Photo: 123RF/teamjackson

CHRONIQUE | Je flâne sur l’avenue Bernard après avoir passé la matinée avec Yara El-Ghadban et Rodney Saint-Éloi, qui viennent de publier Les racistes n’ont jamais vu la mer. Mes errances me conduisent dans une chocolaterie où je jette mon dévolu sur une tablette parsemée de graines de tournesol. Au moment de passer à la caisse, une femme m’apostrophe: 

«C’est en arrière la file!» 

«Je sais…» 

«Ben c’est ça, va en arrière, c’est de même que ça marche.» 

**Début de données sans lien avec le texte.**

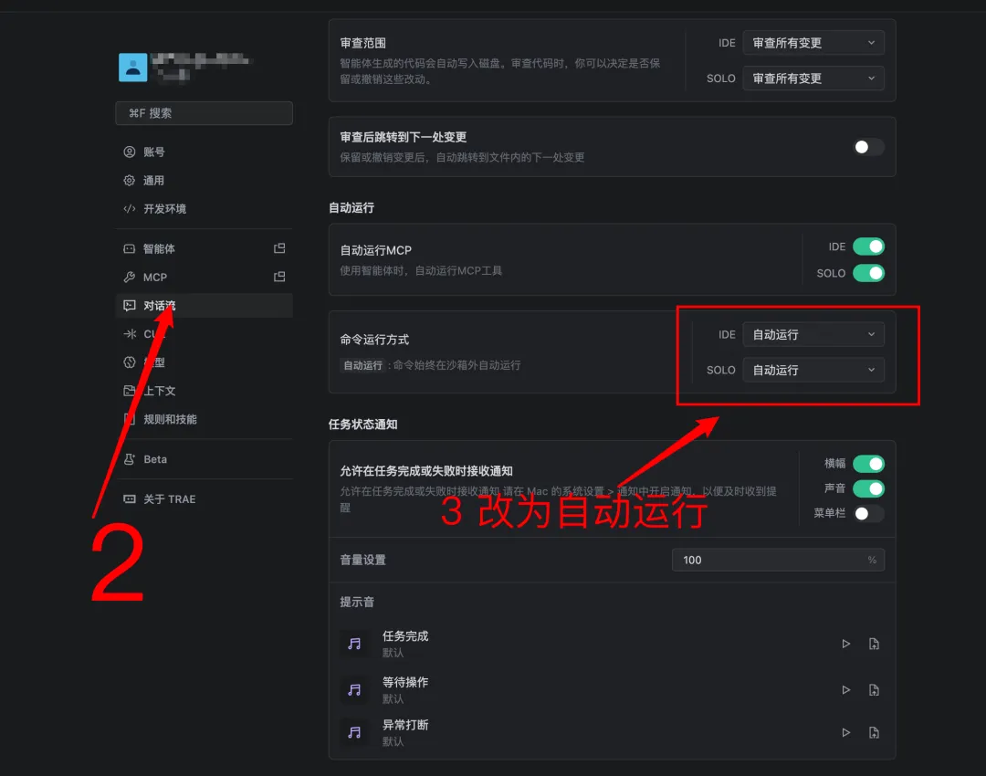Image resolution: width=986 pixels, height=776 pixels.
Task: Expand IDE 命令运行方式 dropdown
Action: (x=813, y=334)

Elle continue de me jeter des regards condescendants pendant qu’elle paie ses chocolats. Simplement désagréable ou… raciste? Juste le doute aura suffi à accélérer les battements de mon cœur. À vrai dire, je ne pense pas me tromper souvent dans ces moments-là. Vivre le racisme, c’est apprendre à reconnaître l’ethos des gens soudainement importunés par notre présence. 

Je quitte le petit commerce avec mon chocolat et une amorce pour mon texte. 

Les parcours de Yara et de Rodney ont aussi été jonchés de moments où le mépris et la volonté de renvoyer «en arrière» se manifestaient de toutes sortes de façons. Des bribes de ces expériences sont partagées dans leur livre épistolaire, dévoilant l’arsenal diversifié du racisme, tantôt subtil, tantôt grossier. 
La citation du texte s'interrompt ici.